- **TASK DETAILS**: Format the data from the line containing "Given: Filter issues by CRITICAL severity" through the line containing "Image resolution: width=1202" as a Markdown table with the columns Row and Line, omitting blank lines.

- **STORED ROWS**:

:::::

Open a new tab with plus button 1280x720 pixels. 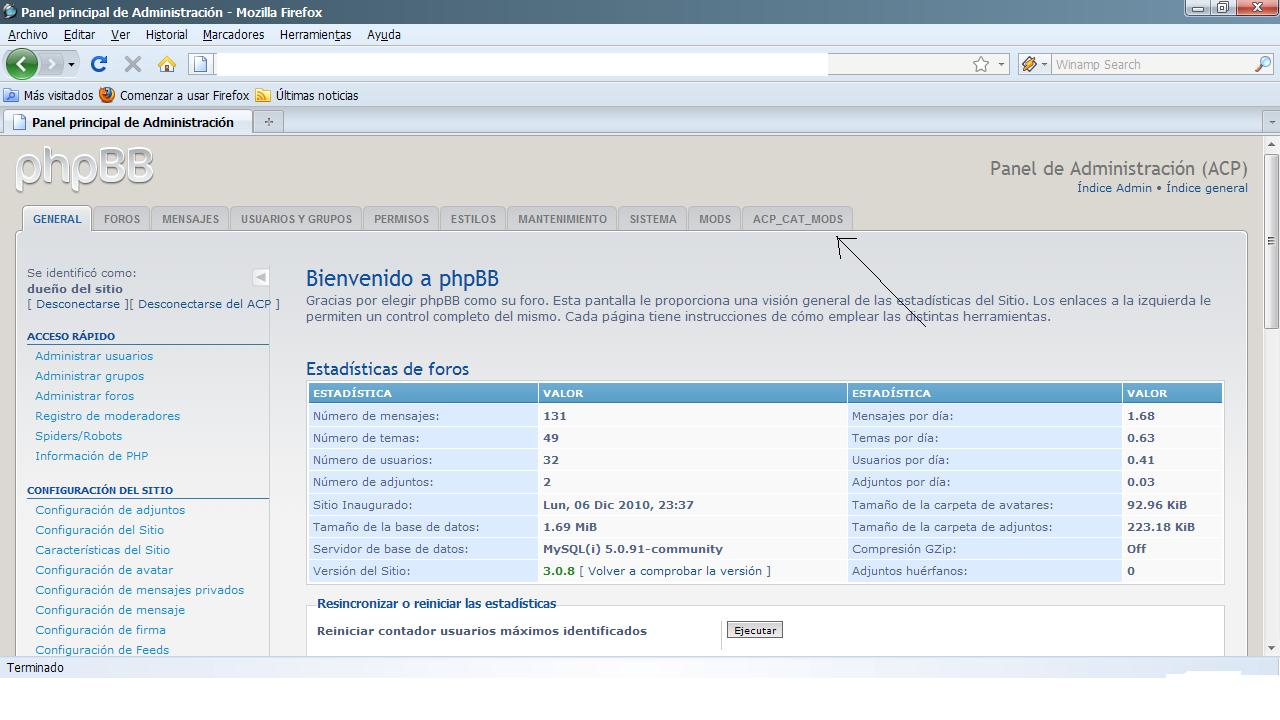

:::::

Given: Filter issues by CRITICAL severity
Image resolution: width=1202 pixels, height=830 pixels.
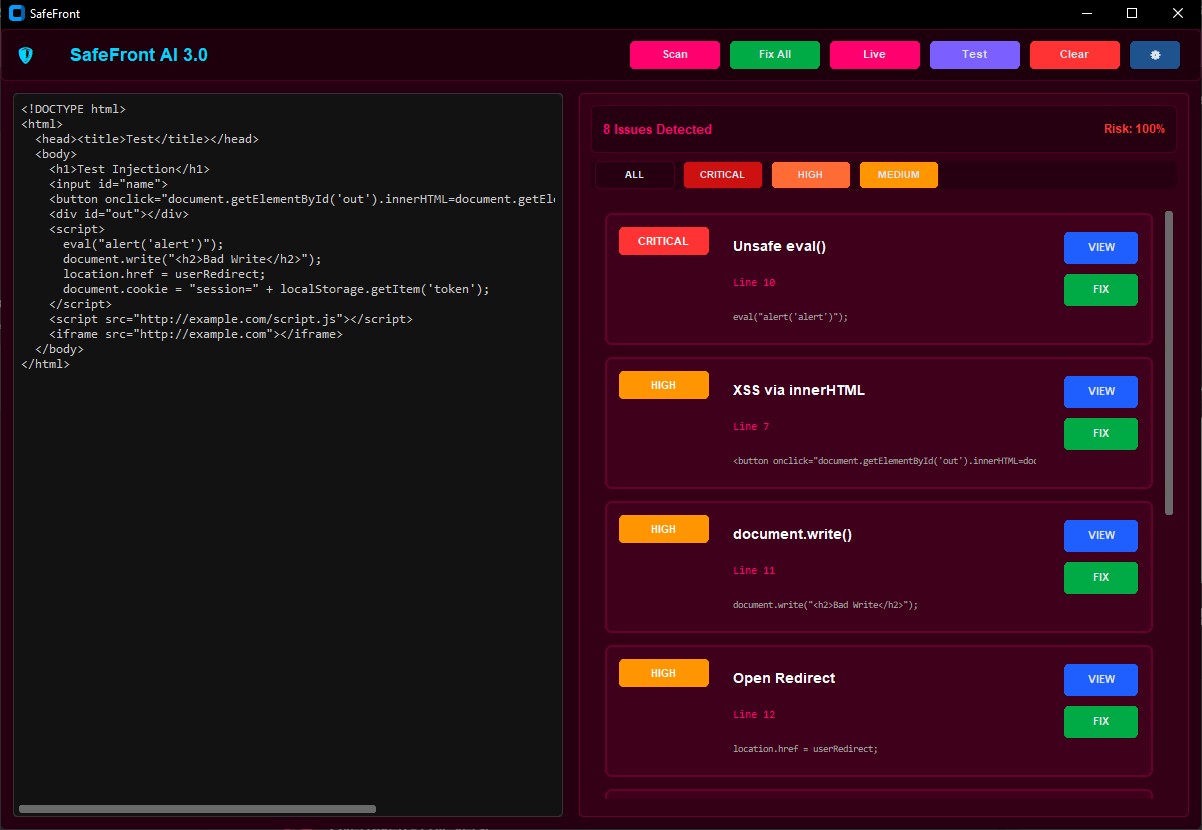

:::::

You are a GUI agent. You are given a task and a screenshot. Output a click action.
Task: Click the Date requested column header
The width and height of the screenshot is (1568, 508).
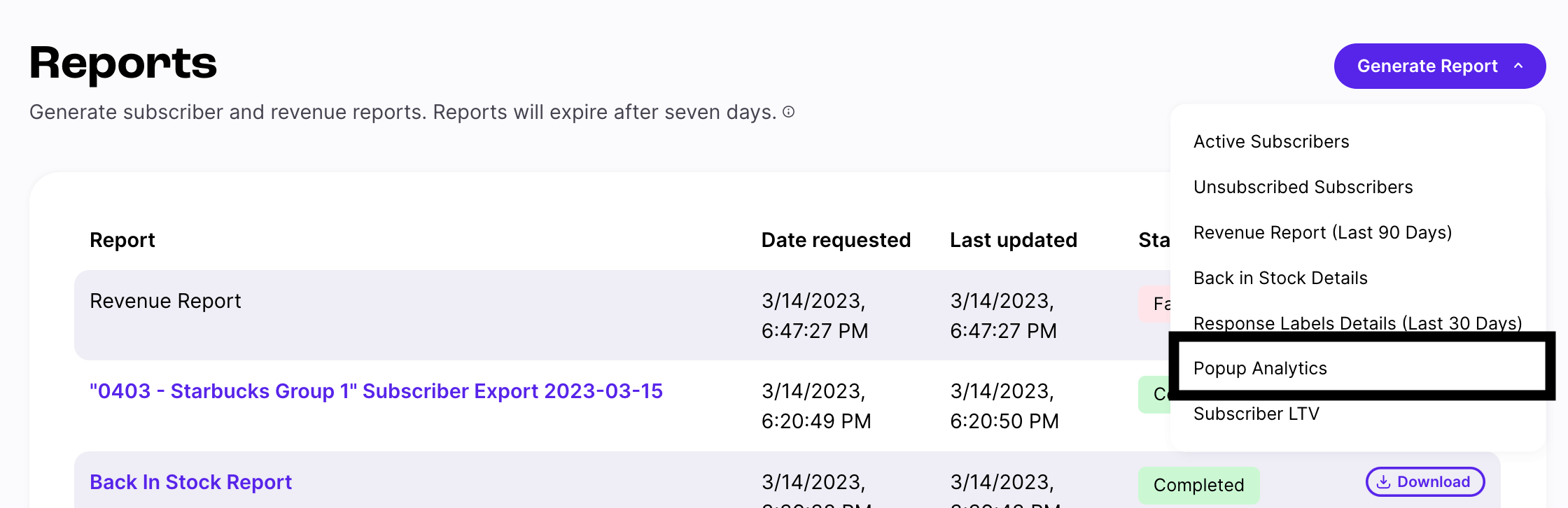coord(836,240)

:::::

- **REPLY**:
| Row | Line |
|---|---|
| 1 | Given: Filter issues by CRITICAL severity |
| 2 | Image resolution: width=1202 pixels, height=830 pixels. |